Go to the line in the data below that contains "15-Minute Eargasm (959, 1442)". Write it out exactly, along with every later line through the last, and nothing else.

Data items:
_____

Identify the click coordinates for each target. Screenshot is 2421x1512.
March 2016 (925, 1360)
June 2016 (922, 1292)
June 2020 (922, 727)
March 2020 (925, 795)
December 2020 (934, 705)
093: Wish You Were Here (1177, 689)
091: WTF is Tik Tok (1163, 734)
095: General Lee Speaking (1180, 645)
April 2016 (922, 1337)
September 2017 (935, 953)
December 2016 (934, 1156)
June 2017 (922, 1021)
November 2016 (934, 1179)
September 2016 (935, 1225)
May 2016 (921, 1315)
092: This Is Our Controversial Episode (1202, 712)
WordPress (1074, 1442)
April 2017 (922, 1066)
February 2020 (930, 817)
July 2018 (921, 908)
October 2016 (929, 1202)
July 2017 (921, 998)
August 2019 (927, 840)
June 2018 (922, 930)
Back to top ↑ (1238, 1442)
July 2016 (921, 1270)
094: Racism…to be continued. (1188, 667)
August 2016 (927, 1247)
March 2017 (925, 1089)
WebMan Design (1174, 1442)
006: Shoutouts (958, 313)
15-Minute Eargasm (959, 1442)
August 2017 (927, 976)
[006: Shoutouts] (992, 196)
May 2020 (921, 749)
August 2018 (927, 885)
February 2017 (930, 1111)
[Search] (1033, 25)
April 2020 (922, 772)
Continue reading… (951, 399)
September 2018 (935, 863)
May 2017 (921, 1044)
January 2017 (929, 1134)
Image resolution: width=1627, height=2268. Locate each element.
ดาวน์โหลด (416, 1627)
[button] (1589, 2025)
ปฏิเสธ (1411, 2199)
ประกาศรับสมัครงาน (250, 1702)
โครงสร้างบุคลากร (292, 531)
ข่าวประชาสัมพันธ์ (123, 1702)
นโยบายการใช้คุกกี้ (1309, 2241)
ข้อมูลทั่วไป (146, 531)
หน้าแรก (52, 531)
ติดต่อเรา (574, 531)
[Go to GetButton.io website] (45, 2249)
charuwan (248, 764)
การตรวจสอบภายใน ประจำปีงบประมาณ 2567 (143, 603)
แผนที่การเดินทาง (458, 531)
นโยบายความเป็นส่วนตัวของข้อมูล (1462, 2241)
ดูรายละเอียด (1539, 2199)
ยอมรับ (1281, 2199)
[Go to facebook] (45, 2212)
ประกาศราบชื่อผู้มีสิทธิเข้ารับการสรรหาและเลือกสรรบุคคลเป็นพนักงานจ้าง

_____

Response:
15-Minute Eargasm (959, 1442)
August 2017 (927, 976)
[006: Shoutouts] (992, 196)
May 2020 (921, 749)
August 2018 (927, 885)
February 2017 (930, 1111)
[Search] (1033, 25)
April 2020 (922, 772)
Continue reading… (951, 399)
September 2018 (935, 863)
May 2017 (921, 1044)
January 2017 (929, 1134)
Image resolution: width=1627, height=2268. Locate each element.
ดาวน์โหลด (416, 1627)
[button] (1589, 2025)
ปฏิเสธ (1411, 2199)
ประกาศรับสมัครงาน (250, 1702)
โครงสร้างบุคลากร (292, 531)
ข่าวประชาสัมพันธ์ (123, 1702)
นโยบายการใช้คุกกี้ (1309, 2241)
ข้อมูลทั่วไป (146, 531)
หน้าแรก (52, 531)
ติดต่อเรา (574, 531)
[Go to GetButton.io website] (45, 2249)
charuwan (248, 764)
การตรวจสอบภายใน ประจำปีงบประมาณ 2567 (143, 603)
แผนที่การเดินทาง (458, 531)
นโยบายความเป็นส่วนตัวของข้อมูล (1462, 2241)
ดูรายละเอียด (1539, 2199)
ยอมรับ (1281, 2199)
[Go to facebook] (45, 2212)
ประกาศราบชื่อผู้มีสิทธิเข้ารับการสรรหาและเลือกสรรบุคคลเป็นพนักงานจ้าง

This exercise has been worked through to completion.